Само собой разумеется, Клемансо тоже тяжело переживал случившееся. Он слал в Живерни десятки писем. Их шутливый тон, призванный хоть чуть-чуть подбодрить Моне, не мог заглушить пронизывающую эти послания теплоту и нежность: «Что я слышу? Вы по-прежнему настроены бросить свой глаз собакам! Значит, в Шарантоне мест больше не осталось? Сын мой, будьте же последовательны — в этом секрет успеха. Помните, что наша сила наполовину зависит от самого тупого упорства. Не падай духом, старый товарищ, все будет хорошо!
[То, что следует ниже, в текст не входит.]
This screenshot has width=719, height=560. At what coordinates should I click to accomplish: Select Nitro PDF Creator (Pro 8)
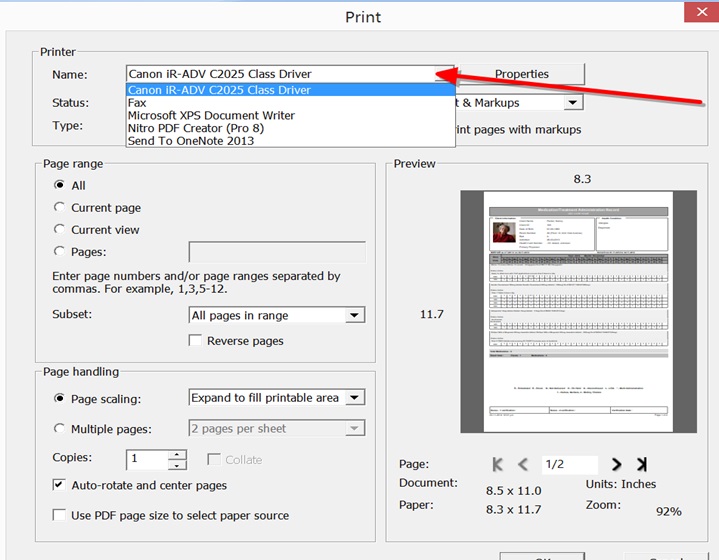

Я вам, дурья башка, открою один секрет: у меня самого полным-полно замыслов насчет всяких там панно, но, скорее всего, я так и помру, не осуществив ни одного из них… Терпение, малыш, терпение!»
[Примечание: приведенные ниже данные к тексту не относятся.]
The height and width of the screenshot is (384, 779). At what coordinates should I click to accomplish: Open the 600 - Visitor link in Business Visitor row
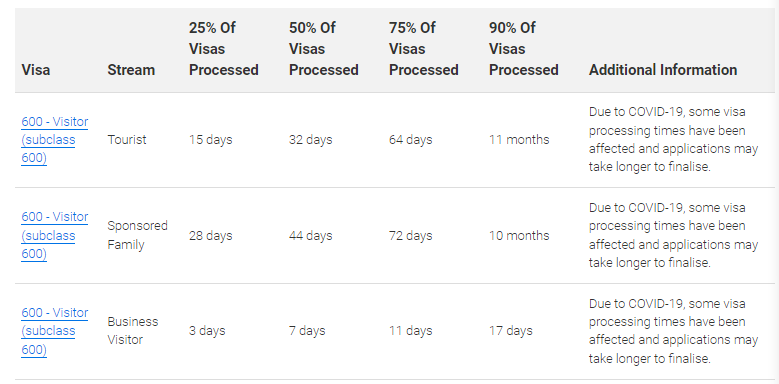pyautogui.click(x=54, y=331)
Терпение? Вот его-то Моне и не хватало! Ему хотелось как можно скорее в последний раз пройтись кистью по почти готовым «Декорациям». Пока он стоял вплотную к холсту, он ясно видел каждый наносимый им мазок. Но стоило ему чуть отступить, как вся картина расплывалась перед его глазами. Он с горечью осознавал, что не может составить целостное представление о том, что у него получается.
Клемансо и Кутла уговаривали его дать согласие на оперативное лечение левого глаза — чем раньше, тем лучше.
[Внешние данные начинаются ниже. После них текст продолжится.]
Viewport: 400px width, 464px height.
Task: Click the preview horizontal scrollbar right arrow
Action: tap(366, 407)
И оба встречали решительный отказ. Сварливость Моне в эти дни достигла предела.
«Если я так безжалостно терзал вас все это время, — писал ему Клемансо, — то лишь потому, что считал это своим долгом, продиктованным дружбой. Но я по-прежнему настаиваю на всем том, что говорил вам раньше. Я абсолютно убежден, что вы не можете со мной не согласиться!»
Он заблуждался. Художник и слышать не желал о том, чтобы в четвертый раз лечь на операционный стол, даже если его оборудуют в Живерни. А вскоре и сам Клемансо оказался на больничной койке. 16 декабря его доставили в клинику в Сен-Жермен-ан-Ле после автомобильной аварии.
Тот день он провел в розовом доме в обществе Кутлы, прибывшего из Парижа для осмотра своего знаменитого пациента. На обратном пути Брабан — шофер Клемансо — не успел вовремя притормозить и врезался в идущую впереди машину. Отец Победы получил несколько сильных ушибов и поранил лицо.
«Они натыкали мне в рот и в нос серебряных ниток, — преодолевая боль, пытался шутить он. — Я было обрадовался, думал, будет мне на что жить в старости, так нет! Жадина Госсе, здешний хирург, сказал, что все нитки потом отнимут. Не повезло мне! Даже в аварию толком не сумел попасть!»
Накануне выписки, намереваясь на несколько дней уехать в Вандею, он снова написал другу:
«Занимайтесь своими панно, только смотрите, не напишите одуванчиков вместо нимфей! Работайте спокойно и не забивайте себе голову пустяками!»